A standard Timer implementation usually looks like this:

simple timer
from contextlib import contextmanager
import torch
from torch.cuda import Event
class Timer:
def __init__(self):
self._start_event: Event = Event(enable_timing=True)
self._end_event: Event = Event(enable_timing=True)
@contextmanager
def __call__(self):
self._start_event.record()
yield
self._end_event.record()
def elapsed_time(self) -> float:
torch.cuda.synchronize()
return self._start_event.elapsed_time(self._end_event)

Using this context manager is straightforward in eager execution mode:

using the timer
timer = Timer()
a = torch.randn(1000, 1000, device="cuda")
b = torch.randn(1000, 1000, device="cuda")
for i in range(10):
with timer():
_ = a + b
elapsed = timer.elapsed_time()
print(f"[Iter {i}] Elapsed time: {elapsed:.2f} ms")
# Output:
10 collapsed lines
# [Iter 0] Elapsed time: 12.18 ms
# [Iter 1] Elapsed time: 0.05 ms
# [Iter 2] Elapsed time: 0.03 ms
# [Iter 3] Elapsed time: 0.02 ms
# [Iter 4] Elapsed time: 0.02 ms
# [Iter 5] Elapsed time: 0.02 ms
# [Iter 6] Elapsed time: 0.02 ms
# [Iter 7] Elapsed time: 0.02 ms
# [Iter 8] Elapsed time: 0.02 ms
# [Iter 9] Elapsed time: 0.02 ms

The Conflict with CUDA Graphs

CUDA Graphs capture a sequence of kernel launches and replays them as a single unit.
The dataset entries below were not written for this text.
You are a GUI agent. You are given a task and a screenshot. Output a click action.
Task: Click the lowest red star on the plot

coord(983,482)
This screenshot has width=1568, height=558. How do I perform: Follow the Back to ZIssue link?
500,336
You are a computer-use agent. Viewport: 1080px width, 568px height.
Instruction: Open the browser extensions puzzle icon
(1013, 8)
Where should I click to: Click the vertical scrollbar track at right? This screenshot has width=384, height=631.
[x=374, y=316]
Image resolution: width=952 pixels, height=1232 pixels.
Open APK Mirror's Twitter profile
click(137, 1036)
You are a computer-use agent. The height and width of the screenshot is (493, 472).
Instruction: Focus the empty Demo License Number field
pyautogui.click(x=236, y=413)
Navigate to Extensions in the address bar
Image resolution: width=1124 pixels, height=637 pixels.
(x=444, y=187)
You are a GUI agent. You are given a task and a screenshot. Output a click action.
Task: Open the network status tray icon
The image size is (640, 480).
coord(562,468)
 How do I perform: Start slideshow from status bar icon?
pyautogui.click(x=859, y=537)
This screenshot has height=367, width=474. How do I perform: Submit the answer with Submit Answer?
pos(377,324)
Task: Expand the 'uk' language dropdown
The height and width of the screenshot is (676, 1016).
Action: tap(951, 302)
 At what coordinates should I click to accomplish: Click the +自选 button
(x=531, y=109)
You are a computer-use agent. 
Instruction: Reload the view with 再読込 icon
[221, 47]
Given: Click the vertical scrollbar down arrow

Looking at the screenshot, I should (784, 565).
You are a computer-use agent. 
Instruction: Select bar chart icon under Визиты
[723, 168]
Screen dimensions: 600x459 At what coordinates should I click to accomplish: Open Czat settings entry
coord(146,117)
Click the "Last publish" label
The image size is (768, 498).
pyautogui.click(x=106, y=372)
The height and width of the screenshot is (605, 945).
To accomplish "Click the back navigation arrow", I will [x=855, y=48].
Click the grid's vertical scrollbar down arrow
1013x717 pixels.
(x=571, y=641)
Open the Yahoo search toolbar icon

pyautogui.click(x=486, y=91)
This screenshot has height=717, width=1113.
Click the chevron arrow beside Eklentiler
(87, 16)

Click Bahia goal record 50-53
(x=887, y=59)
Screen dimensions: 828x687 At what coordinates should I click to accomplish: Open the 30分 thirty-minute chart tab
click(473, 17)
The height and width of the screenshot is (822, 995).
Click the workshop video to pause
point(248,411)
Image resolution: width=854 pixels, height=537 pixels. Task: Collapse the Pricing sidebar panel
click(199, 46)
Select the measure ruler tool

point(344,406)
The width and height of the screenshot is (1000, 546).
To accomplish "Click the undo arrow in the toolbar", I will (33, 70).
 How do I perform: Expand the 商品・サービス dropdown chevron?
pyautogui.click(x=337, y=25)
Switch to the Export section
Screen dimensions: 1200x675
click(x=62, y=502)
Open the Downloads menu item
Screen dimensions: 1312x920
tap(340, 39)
The capture process is strict: it records GPU commands but does not execute them immediately.

Attempt 1

If we attempt to use our Timer inside a torch.cuda.graph context, it fails immediately:

using timer with cuda graphs
timer = Timer()
static_a = torch.empty(1000, 1000, device="cuda")
static_b = torch.empty(1000, 1000, device="cuda")
graph = torch.cuda.CUDAGraph()
with torch.cuda.graph(graph):
for i in range(10):
with timer():
_ = static_a + static_b
elapsed = timer.elapsed_time()
print(f"[Iter {i}] Elapsed time: {elapsed:.2f} ms")
static_a.copy_(torch.randn(1000, 1000, device="cuda"))
static_b.copy_(torch.randn(1000, 1000, device="cuda"))
graph.replay()
Traceback (most recent call last):
File "<python-input-3>", line 10, in <module>
elapsed = timer.elapsed_time()
File "simple_timer.py", line 19, in elapsed_time
torch.cuda.synchronize()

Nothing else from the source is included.